Das eigentliche Heiligtum von Abagarlas besteht aus mehreren großen Kammern, in denen viele Bücherregale, Folterinstrumente und daedrische Relikte zu finden sind. In einem Tempelvorraum hängen bereits Banner mit dem Symbol Molag Bals. Zentral steht ein Altar mit einer Stele, die das Bild einer Blume zeigt. Auf dem Altar wurde ein mit Leichentuch abgedecktes Skelett gefunden. Möglicherweise handelt es sich hier um eine Art Reliquienverehrung.

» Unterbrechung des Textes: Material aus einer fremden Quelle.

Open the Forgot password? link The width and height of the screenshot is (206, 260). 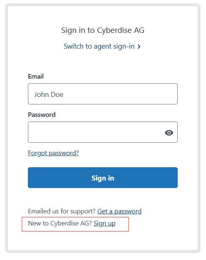click(x=53, y=153)
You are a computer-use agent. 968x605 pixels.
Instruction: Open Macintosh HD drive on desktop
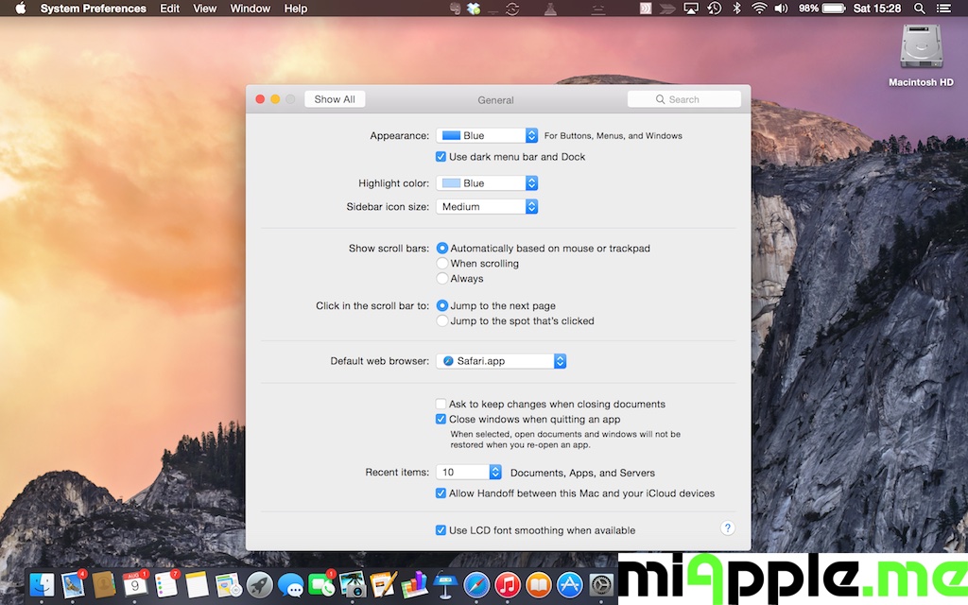click(x=920, y=48)

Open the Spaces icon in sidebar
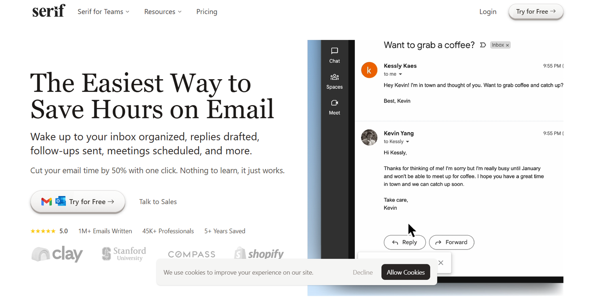[334, 77]
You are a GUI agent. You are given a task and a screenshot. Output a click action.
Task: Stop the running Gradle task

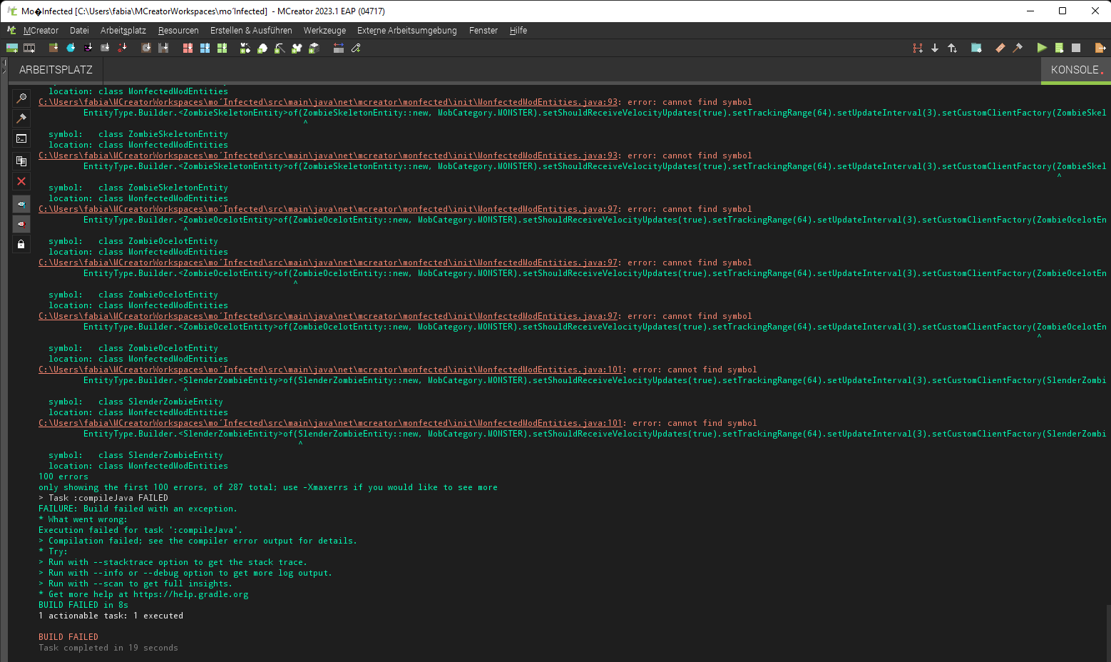coord(1077,48)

Der folgende Raum dient als Folterkammer. Er wird von Ketten und Käfigen dominiert, in dem zum Teil noch Skelette hängen. Tische mit Folterinstrumenten stehen in der gesamten Kammer. an einer Seite findet sich in Ritualplatz für finstere Knochenrituale. Ein Gang führt tiefer ins Innere. Hier findet sich auch ein verschütteter Eingang an die Oberfläche, sowie eine Nische mit überelfengroßer Statue von Molag Bal. Dieser kleine Schrein konnte durch ein Gitter abgeriegelt werden.

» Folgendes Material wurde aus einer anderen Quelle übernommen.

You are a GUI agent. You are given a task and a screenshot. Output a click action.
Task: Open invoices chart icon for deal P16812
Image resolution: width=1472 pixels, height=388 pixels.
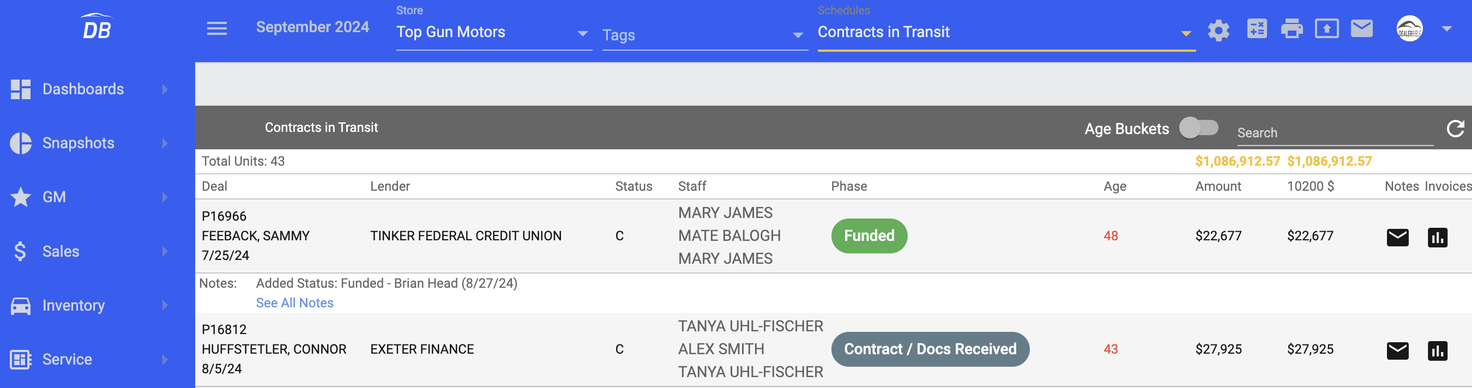pyautogui.click(x=1437, y=350)
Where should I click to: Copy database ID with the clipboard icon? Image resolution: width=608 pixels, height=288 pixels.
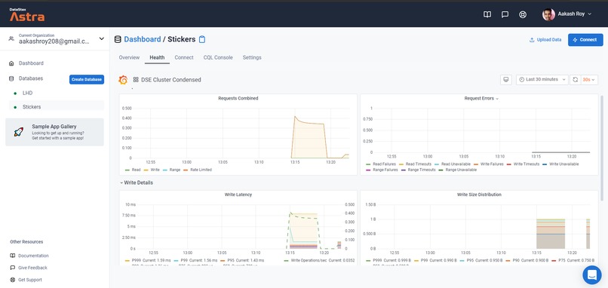[x=202, y=39]
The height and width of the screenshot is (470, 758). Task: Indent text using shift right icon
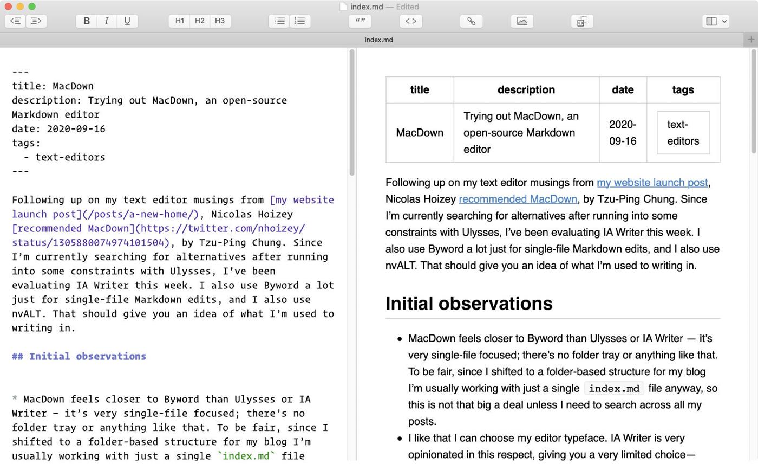(x=36, y=21)
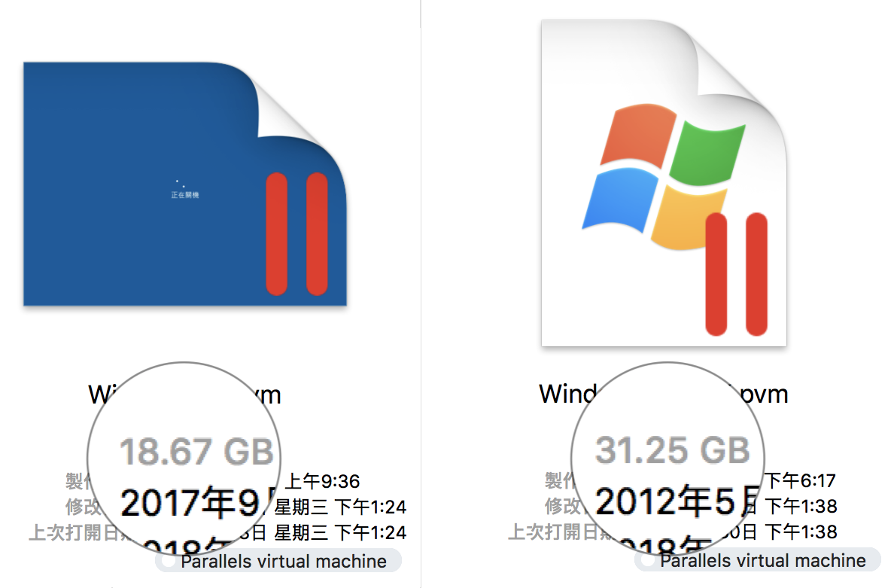894x588 pixels.
Task: Click the tag dot in left Parallels tag
Action: (169, 561)
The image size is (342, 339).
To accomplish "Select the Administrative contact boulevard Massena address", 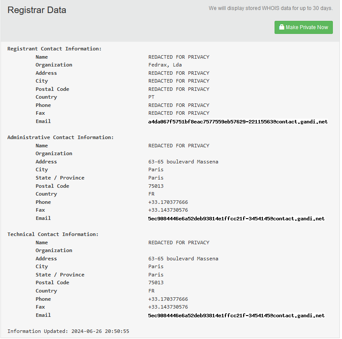I will pos(183,162).
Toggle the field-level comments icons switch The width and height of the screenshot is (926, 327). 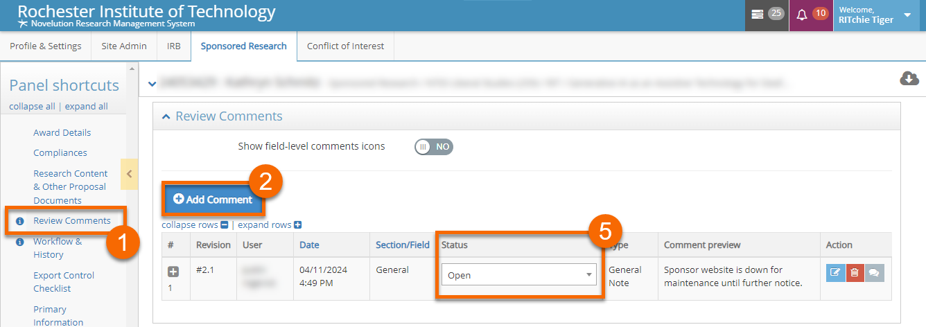pyautogui.click(x=433, y=147)
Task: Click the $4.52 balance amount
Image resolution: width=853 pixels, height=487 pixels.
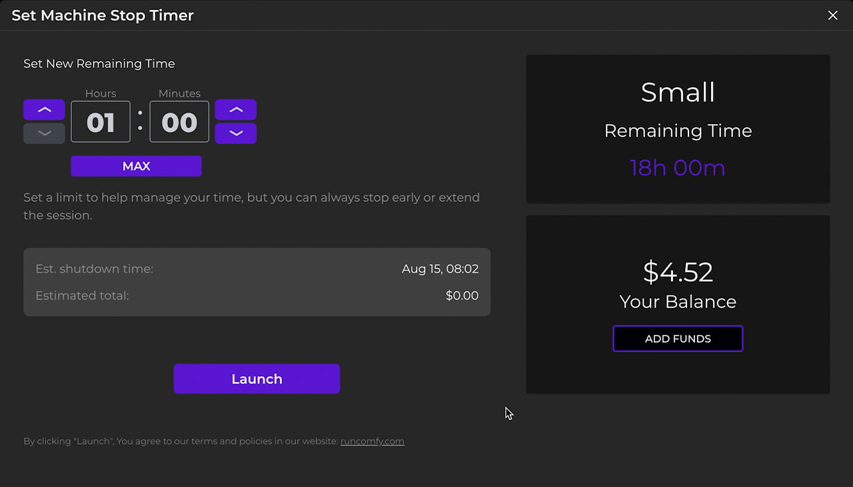Action: point(678,272)
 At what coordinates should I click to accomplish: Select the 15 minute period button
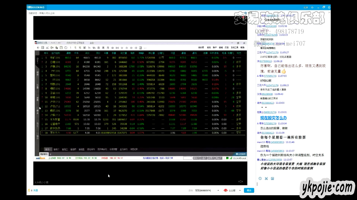coord(80,48)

Der Hauptraum des Tempels ist der größte von allen und liegt baulich etwas tiefer. Mittig befindet sich ein erhöhter Altar für Molag Bal, der von vier Pfeilern flankiert wird. Im Inneren der Pfeiler sind Welkyndsteine zur Beleuchtung eingebracht. Im Westen des Raumes befindet sich eine daedrische Plattform, auf der Schädel aufgereiht sind. Womöglich handelt es sich hierbei um eine Opferstelle. Im Osten befindet sich ein kleinerer Altar, um den Bänke angeordnet sind. Im ganzen Hauptraum des Tempels finden sich weitere Folterinstrumente und Käfige.

Inschriften

In der gesamten Anlage fanden sich insgesamt drei Ayleïden-Tafeln mit Inschriften, welche bereits von einem Forscher, dessen Leiche im Inneren von Abagarlas, genauer dem alten Thronsaal, gefunden wurde, übersetzt wurden. Die Inschriften lauteten wie folgt:

  • "Meridia-Kind, Erdwurzelkraft, Meereswelle ähnlich (Erde wie eine Flut?), Leute-raus (Flucht? Gegenwart? Befehlsform?)."
  • "Vierte Sternstunde (Zeit?), Schrecken-des-Größten-Schreckens von Meridia kommt (kam?)."
  • "Stein-Siedler (Erbauer?) nicht ruhen (wach sein?) Meridia. Schrecken des Größten Schreckens. Eilen zum Sicherheim."

Trivia

  • Das offizielle Lösungsbuch von Oblivion spricht davon, dass die Siedler von Abagarlas beim Bauen ihrer Statt auf einen Meridiaschrein stießen und erst so den Zorn der daedrischen Fürstin auf sich zogen. Diese Geschichte wurde für The Elder Scrolls Online verändert. Dort heißt es, Meridia hat die Stadt wegen ihres Clinches mit Delodiil zerstört.